▶ **Exercise task**: Turn the text lines of the entries below into a JSON list of strings, one string per line, skipping blank lines and leaving out the pictures.

▶ **Provided data**:
———

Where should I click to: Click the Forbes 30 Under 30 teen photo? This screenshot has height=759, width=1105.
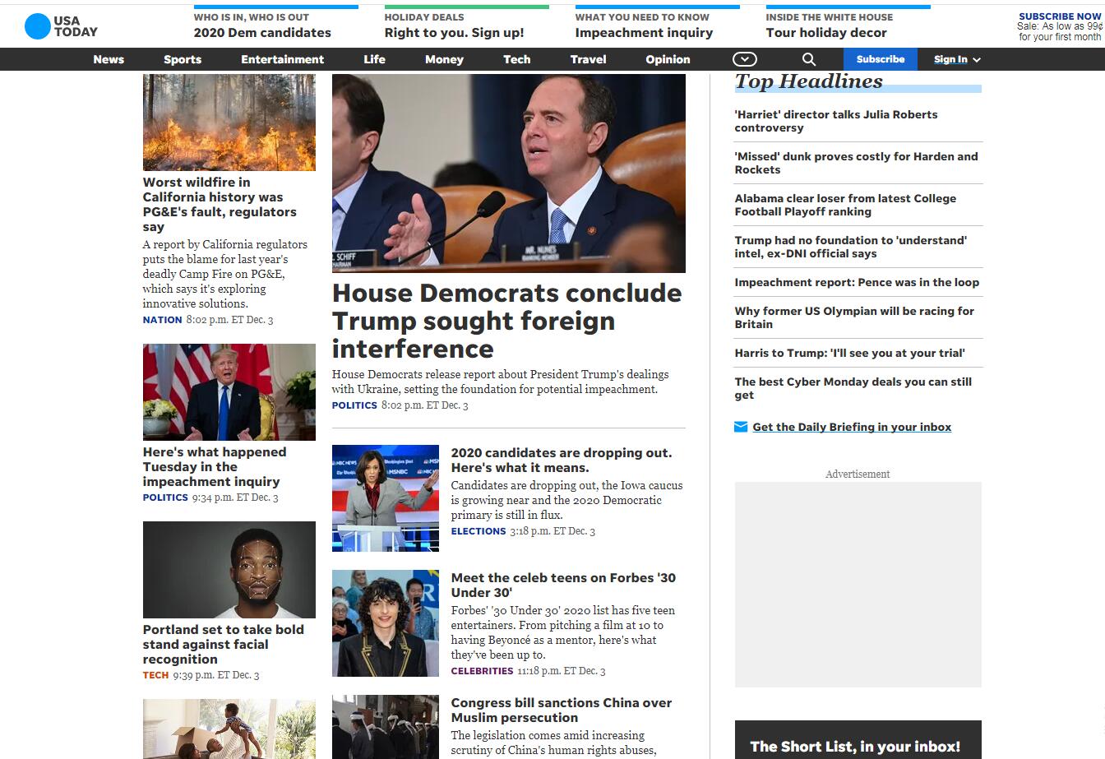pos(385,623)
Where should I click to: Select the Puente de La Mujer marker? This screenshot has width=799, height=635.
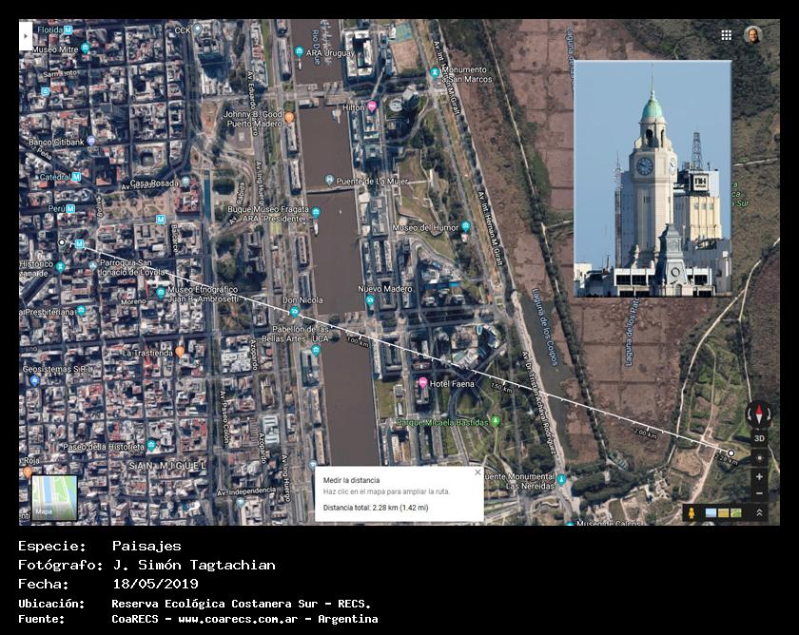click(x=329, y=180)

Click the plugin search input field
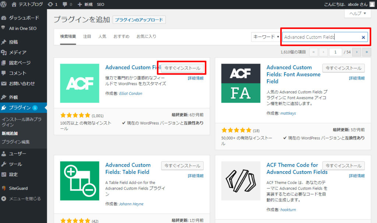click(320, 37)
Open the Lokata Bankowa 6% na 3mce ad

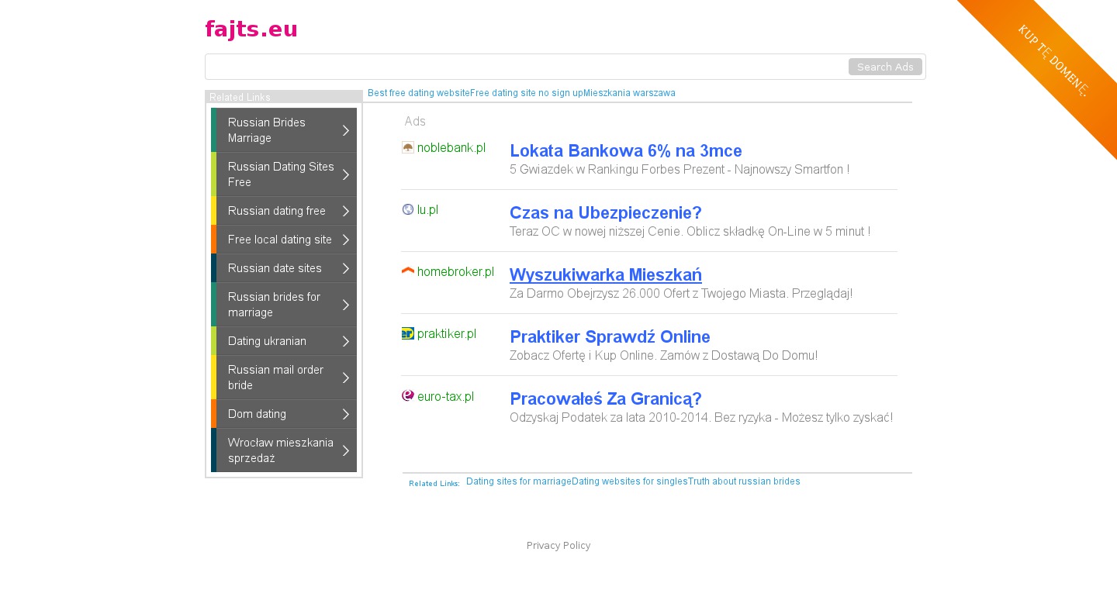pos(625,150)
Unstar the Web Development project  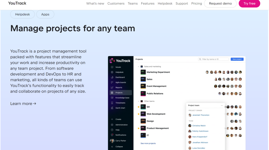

———

▶ **Completed exercise**:
[
  "Where should I click to: Click the Forbes 30 Under 30 teen photo? This screenshot has height=759, width=1105.",
  "pos(385,623)",
  "Where should I click to: Select the Puente de La Mujer marker? This screenshot has width=799, height=635.",
  "click(x=329, y=180)",
  "Click the plugin search input field",
  "click(320, 37)",
  "Open the Lokata Bankowa 6% na 3mce ad",
  "pos(625,150)",
  "Unstar the Web Development project  "
]